I have been looking for a cheesecake recipe which after it is baked will be 6 inches high. I have only gotten to about 3 1/2 inches high after baking and cooling and do not know what to do as: I cannot find a recipe to make a cheesecake in a 9 inch spring form pan which is 6 inches high after baking and cooling. I have ordered this size of cheesecake in Italian trattorias but can not find a recipe. 
Thanks/img/vbsmilies/smilies/smiles.gif


----------



## boar_d_laze (Feb 13, 2008)

6" is a tall order. I'm not sure if you'll make it all the way, but if you double this one you should be able to clear 5". You will have to double the baking time, and just forget about blind-baking the crust.

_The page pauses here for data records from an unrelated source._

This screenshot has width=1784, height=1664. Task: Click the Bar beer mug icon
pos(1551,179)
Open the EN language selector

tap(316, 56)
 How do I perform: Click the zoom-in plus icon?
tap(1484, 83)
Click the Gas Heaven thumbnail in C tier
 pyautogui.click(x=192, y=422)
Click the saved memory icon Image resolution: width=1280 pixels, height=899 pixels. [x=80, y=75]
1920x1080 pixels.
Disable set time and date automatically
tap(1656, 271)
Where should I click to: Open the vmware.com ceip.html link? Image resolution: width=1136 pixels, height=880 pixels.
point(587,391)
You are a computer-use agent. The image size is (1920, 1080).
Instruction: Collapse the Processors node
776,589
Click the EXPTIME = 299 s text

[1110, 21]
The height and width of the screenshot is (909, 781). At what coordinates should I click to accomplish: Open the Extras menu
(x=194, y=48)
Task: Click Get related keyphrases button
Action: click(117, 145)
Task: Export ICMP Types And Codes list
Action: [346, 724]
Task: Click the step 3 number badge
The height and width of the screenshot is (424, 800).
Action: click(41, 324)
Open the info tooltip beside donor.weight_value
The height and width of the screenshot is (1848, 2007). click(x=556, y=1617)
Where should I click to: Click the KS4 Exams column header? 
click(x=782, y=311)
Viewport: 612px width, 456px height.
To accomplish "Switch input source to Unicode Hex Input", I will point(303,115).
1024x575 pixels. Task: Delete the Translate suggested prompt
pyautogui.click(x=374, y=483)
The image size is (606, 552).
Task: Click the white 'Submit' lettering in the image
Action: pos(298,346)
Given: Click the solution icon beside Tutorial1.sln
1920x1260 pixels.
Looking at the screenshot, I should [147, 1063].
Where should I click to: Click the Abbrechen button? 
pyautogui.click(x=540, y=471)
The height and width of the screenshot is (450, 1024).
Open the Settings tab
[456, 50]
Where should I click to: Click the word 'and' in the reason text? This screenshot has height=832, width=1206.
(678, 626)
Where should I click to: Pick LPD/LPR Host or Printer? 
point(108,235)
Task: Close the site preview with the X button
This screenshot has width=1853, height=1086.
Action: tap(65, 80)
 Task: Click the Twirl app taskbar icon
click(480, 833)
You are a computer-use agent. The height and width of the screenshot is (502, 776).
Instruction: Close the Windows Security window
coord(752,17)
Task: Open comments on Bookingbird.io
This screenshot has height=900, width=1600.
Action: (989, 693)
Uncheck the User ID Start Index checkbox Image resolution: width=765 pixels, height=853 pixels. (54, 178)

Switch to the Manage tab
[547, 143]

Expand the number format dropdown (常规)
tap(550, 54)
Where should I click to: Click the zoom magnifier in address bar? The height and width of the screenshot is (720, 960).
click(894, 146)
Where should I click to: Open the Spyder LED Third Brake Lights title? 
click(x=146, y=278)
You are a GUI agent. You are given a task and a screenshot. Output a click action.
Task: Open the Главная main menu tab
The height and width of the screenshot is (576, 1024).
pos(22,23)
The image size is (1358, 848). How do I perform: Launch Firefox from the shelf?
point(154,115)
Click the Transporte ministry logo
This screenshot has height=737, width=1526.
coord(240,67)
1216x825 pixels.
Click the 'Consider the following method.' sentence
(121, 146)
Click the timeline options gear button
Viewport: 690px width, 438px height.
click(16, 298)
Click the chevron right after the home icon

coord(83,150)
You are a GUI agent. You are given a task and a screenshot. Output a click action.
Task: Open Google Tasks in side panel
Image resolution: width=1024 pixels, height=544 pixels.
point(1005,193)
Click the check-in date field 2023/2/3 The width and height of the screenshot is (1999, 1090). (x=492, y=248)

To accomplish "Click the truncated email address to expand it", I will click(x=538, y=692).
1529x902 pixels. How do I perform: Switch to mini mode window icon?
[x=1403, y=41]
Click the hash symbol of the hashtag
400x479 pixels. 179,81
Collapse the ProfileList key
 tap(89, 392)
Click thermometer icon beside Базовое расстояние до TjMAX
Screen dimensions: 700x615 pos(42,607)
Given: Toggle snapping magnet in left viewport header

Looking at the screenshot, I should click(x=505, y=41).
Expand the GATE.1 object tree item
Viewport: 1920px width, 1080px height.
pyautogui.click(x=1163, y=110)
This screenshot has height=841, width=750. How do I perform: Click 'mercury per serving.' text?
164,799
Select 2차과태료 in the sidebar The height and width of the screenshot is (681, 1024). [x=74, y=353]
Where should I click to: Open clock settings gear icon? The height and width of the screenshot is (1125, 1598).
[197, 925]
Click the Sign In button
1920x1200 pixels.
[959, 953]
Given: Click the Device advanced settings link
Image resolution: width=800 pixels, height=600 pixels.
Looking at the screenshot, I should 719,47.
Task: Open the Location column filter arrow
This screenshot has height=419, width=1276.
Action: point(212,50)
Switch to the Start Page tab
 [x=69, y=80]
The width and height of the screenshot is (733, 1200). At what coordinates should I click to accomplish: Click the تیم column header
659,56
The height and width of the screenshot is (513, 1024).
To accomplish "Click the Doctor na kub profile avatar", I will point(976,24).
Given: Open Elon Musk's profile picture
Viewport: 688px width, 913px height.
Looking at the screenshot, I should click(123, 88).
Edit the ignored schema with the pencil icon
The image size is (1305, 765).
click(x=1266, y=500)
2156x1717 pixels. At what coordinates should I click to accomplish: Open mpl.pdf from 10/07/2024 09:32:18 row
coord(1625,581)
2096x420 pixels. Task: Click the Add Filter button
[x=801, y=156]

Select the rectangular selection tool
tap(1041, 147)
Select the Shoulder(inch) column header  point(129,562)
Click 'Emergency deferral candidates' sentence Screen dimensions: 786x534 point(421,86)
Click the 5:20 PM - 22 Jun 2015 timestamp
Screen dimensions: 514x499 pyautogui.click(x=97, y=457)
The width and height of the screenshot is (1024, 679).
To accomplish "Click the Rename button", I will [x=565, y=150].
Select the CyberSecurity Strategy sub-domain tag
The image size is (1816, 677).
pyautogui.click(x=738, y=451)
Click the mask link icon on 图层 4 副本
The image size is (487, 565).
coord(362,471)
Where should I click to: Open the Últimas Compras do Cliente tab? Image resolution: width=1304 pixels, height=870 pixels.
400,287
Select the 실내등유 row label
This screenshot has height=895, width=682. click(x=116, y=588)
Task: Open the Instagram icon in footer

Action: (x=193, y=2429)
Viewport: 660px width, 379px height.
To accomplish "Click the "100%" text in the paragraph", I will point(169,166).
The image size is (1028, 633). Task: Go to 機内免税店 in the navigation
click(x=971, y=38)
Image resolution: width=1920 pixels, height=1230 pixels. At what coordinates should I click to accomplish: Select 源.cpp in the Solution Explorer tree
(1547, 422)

http://www.cookfoodgood.com/?p=201

BDL


----------



## libby537 (Feb 14, 2010)

boar_d_laze,
Thanks, I have been thinking about that for a long long time but I just thought it would be a waste of time and money.
There are recipes with 5 8 oz cream cheese packages my favourite if I doubled a 5 package cheesecake recipe would a 10" spring form work with a parchment paper lining about 3" higher around the pan? Baking in a convection oven at 250 F for 4 hrs.?
I'm willing to try, what about a crust strong enough to hold that much product and taste good and not be overpowering? Any suggestions would be welcomed this is a big project for me.


----------



## boar_d_laze (Feb 13, 2008)

You raise some interesting questions.  Just want to let you know I'm thinking about them.

BDL


----------